Chcesz zgłosić temat, którym powinna zająć się redakcja Uwagi!? Oznacz publiczny post w mediach społecznościowych hasztagiem #tematdlauwagi
We wrześniu 2001 roku 19-letnia wówczas Karolina K. pojechała ze swoim bratem do Pruszcza Pomorskiego, gdzie odbywały się dożynki. Mężczyzna opuścił je wcześniej, a 19-latka została do końca zabawy, która zakończyła się około 2 nad ranem. Kobieta po imprezie nie wróciła do domu, dlatego rodzina zgłosiła jej zaginięcie. Po kilkunastu dniach przypadkowy spacerowicz natknął się na zwłoki kobiety, około 13 km od miejsca, gdzie odbywały się dożynki. Badania potwierdziły, że było to ciało zaginionej 19-latki.
Jak wynikało z ustaleń śledczych, na dożynkach bawił się m.in. 25-letni wówczas Adrian W., który w przeszłości był karany za gwałt. Mężczyzna był przesłuchiwany w tej sprawie, ale zaprzeczał, jakoby znał lub miał kontakt z zaginioną. Sprawa została umorzona w 2002 roku z uwagi na brak dowodów na popełnienie zbrodni.
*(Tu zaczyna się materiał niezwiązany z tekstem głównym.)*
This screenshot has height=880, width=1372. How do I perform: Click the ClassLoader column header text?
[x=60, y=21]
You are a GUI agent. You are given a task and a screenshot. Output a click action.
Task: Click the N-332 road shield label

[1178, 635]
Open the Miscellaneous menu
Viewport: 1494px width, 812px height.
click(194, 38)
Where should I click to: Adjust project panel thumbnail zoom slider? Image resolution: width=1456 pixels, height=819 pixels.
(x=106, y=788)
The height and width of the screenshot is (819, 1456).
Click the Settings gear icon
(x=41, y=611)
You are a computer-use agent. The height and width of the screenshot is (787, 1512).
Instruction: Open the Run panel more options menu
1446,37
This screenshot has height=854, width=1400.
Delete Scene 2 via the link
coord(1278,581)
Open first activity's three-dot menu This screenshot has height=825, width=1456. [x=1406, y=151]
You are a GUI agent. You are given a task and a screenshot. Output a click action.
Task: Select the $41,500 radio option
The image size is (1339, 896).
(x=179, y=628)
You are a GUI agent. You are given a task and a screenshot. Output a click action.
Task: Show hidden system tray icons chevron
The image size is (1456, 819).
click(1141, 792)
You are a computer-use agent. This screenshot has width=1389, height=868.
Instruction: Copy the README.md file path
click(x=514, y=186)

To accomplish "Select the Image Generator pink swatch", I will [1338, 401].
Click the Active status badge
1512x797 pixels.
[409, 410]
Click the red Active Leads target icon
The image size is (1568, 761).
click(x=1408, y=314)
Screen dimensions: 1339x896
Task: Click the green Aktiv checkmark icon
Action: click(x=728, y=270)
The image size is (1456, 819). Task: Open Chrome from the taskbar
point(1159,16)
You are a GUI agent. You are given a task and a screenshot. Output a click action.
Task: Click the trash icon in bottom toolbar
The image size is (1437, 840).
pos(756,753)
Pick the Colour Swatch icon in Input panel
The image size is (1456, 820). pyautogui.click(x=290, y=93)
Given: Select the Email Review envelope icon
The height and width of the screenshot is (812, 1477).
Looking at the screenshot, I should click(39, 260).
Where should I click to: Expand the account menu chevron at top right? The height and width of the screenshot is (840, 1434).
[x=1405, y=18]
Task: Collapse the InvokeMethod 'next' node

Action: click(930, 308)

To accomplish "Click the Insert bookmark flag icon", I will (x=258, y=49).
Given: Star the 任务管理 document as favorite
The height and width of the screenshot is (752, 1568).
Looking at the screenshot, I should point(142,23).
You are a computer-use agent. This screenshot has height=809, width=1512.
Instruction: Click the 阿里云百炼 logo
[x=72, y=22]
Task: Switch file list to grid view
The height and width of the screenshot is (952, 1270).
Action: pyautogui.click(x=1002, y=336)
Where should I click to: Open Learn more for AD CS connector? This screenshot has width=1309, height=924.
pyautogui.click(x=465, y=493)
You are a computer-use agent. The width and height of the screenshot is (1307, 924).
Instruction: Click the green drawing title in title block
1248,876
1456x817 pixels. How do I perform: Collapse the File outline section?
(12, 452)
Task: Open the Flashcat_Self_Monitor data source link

Teraz policjanci i prokurator z Bydgoszczy wrócili do tej sprawy. Pobrano próbki zabezpieczonych przed laty śladów, które trafiły do biegłego. Dzięki temu udało się ustalić, że w rzeczach zabezpieczonych w mieszkaniu Adriana W. znajduje się materiał genetyczny należący do zaginionej Karoliny K. To obaliło tezę mężczyzny, który wcześniej twierdził, że 19-latki nigdy u niego nie było.
Mężczyzna obecnie odbywa karę dożywotniego pozbawienia wolności w innej sprawie, za zabójstwo młodej kobiety w 2002 roku. Teraz prokurator przedstawił mu zarzuty dokonania zabójstwa Karoliny K. i wrzucenie jej zwłok do Wisły. Śledztwo trwa.